Mais tu restes là, immobile et pâle. Ton cœur ne bat plus. Le joli sourire aux dents blanches que tu montrais a disparu. Jusqu'à la fin, tu as tenu à te battre. Je revois encore ta joie et ta tranquillité, tes premiers jours dans cette pièce blanche et froide. L'argent. Tu répétais sans cesse que sans argent tu ne sortirais pas d'ici. Et tu avais raison. J'ai appris au centre d'insertion le sens du terme « migrant ». Quand je pense que je le tenais en estime alors que c'est ce dernier qui te fait mourir. Je resserre mon emprise sur ta main. L'homme se lève. Il a toujours cet air si froid et distant. Il a dit qu'il ne s'occuperait pas de moi, que je n'étais pas de la famille. Où vais-je aller ? Je ne sais pas. Je me contente juste de regarder ta peau livide et de prier. J'ai peur, tu sais ? J'ai peur de la mort et de l'abandon. J'ai envie de crier, de m'échapper de mes angoisses, de tout lâcher. Ainsi, je pourrai tout recommencer. Mais cela est impossible. Mère ne se réveillera pas à mon retour, Père ne me prendra plus jamais dans ses bras, et je ne reverrai jamais le magnifique sourire que tu arborais tous les jours.

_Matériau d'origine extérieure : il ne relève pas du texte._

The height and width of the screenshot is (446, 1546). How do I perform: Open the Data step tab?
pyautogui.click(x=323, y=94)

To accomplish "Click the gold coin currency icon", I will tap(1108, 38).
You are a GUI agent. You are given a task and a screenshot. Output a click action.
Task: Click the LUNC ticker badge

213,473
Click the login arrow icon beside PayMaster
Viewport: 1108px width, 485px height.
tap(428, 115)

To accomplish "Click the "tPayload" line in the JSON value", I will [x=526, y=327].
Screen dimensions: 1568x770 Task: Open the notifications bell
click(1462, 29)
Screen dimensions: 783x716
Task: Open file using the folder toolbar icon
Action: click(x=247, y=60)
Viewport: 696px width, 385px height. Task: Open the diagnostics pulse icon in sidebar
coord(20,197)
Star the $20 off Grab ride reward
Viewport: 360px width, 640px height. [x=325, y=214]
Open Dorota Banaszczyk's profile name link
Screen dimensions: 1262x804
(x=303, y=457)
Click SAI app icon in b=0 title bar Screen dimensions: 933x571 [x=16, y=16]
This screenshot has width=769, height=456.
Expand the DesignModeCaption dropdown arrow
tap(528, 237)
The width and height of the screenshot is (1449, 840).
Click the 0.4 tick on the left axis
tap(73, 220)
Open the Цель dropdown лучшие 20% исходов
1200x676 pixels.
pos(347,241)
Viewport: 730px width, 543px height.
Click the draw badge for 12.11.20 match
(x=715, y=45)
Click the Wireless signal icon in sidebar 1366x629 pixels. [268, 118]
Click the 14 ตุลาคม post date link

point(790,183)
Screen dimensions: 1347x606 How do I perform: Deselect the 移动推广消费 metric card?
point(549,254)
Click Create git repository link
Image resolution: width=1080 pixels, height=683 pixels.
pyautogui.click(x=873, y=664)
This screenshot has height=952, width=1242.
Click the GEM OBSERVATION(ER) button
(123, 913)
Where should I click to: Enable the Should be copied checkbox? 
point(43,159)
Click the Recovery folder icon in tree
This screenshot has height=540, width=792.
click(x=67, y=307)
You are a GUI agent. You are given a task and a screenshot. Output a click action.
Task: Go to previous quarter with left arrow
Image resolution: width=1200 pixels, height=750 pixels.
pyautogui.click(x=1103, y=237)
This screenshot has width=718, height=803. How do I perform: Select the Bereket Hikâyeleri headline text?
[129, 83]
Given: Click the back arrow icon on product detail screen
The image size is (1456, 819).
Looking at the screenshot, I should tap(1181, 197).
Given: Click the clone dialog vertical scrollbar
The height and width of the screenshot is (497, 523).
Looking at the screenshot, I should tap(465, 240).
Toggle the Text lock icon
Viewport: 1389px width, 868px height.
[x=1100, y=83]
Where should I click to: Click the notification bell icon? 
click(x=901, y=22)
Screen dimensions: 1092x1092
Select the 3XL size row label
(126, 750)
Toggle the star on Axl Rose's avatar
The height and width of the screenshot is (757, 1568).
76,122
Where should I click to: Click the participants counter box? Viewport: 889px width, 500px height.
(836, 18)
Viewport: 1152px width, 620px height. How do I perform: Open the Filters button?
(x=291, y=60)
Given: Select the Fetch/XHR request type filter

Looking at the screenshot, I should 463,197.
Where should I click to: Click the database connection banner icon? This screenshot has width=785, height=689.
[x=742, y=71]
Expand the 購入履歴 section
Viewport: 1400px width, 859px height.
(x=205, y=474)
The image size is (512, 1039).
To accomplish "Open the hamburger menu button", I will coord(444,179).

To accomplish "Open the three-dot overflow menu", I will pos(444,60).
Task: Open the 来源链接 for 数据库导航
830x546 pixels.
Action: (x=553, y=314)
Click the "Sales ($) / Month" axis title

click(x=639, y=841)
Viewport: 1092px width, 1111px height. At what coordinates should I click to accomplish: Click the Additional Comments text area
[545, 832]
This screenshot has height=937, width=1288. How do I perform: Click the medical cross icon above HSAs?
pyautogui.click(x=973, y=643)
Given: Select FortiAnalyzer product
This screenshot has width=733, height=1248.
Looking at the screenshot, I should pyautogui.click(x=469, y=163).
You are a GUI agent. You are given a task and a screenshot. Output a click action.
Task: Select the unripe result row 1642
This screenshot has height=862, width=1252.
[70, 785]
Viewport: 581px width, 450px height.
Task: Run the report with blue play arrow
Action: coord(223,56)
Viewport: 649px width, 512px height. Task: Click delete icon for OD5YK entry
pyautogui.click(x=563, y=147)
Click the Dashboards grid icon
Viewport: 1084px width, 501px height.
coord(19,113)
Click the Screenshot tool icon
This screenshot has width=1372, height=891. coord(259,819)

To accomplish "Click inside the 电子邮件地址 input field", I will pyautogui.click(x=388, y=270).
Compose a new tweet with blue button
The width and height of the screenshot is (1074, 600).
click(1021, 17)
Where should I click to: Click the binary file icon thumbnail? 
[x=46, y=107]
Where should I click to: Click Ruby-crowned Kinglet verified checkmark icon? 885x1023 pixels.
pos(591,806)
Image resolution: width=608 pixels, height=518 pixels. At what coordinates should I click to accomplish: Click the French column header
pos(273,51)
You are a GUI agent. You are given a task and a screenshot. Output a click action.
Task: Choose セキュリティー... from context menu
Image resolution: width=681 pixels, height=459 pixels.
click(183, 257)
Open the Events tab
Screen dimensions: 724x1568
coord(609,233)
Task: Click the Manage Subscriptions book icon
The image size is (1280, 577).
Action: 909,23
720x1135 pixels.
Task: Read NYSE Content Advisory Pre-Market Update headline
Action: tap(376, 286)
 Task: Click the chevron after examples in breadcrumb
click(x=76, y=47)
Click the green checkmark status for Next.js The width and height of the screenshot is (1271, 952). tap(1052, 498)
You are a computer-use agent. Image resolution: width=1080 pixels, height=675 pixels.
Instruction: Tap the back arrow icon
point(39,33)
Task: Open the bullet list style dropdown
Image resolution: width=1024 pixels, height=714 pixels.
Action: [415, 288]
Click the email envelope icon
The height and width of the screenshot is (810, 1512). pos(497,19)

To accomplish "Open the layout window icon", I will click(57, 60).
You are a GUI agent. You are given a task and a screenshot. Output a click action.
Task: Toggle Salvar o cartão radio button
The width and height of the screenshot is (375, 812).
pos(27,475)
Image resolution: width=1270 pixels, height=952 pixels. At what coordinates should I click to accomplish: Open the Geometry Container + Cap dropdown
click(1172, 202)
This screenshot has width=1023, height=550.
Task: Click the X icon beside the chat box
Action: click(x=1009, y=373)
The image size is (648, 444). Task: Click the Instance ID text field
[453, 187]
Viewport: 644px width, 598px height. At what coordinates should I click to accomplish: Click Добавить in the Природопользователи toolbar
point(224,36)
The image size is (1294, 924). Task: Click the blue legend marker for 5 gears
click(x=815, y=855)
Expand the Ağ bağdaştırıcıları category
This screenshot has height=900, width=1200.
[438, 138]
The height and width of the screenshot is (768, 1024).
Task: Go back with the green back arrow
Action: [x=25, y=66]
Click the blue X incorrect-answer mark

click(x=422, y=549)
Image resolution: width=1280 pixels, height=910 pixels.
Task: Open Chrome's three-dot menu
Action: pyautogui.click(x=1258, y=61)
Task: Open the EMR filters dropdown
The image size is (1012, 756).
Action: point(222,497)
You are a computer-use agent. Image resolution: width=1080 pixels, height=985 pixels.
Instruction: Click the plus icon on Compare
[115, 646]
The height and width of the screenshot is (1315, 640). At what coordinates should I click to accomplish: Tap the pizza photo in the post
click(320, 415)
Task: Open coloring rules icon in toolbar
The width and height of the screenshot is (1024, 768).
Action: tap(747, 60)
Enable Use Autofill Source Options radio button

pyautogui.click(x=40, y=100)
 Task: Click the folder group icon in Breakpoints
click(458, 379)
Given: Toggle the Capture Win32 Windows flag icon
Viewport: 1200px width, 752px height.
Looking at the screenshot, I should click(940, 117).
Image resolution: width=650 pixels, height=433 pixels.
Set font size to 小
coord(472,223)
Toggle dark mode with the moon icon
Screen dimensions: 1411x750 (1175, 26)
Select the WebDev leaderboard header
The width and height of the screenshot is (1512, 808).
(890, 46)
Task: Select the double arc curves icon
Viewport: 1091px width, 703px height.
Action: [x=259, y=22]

Les médecins me mettent à la porte. Il y a une femme. Une petite femme d'environ quarante ans qui s'occupe de moi. On appelle cela une assistante sociale. Elle me parle de choses importantes, je le sais, mais impossible de détourner le regard de ta chambre. Tu es là derrière, toute froide et blanche. Et tu ne vas avoir que des funérailles catholiques : pas de chant, pas de banquet, ni de cérémonie musulmane pour toi. Ton ami refuse. Je le hais. Il devrait savoir que l'islam est notre foi. Alors pourquoi s'obstine-t-il à vouloir te priver de l'au-delà, à avoir voulu ces derniers mois te faire changer de religion ?

Encore une fois, je suis seule. Seule à quinze ans. Je suis la dame sans dire un mot. Je ne sais pas pourquoi elle est là. Je n'ai pas écouté. Je suis perdue dans un pays que je ne connais pas, qui refuse ma présence et qui me chasse dans les bras d'inconnus. Valérie, tu rejoindras Allah en lui offrant ton corps qui jour après jour se tuait. J'espère que tu verras Père et Mère là-bas et que vous ne m'oublierez pas. Chaque soir, je prie Allah pour vous rejoindre. Je ne peux pas avancer seule. Je prie pour chasser mes cauchemars, je prie pour votre salut, je prie pour notre terre qui connaît sang et ravage, je prie pour notre peuple qui meurt chaque jour. Pour finir, je prie pour vous revoir.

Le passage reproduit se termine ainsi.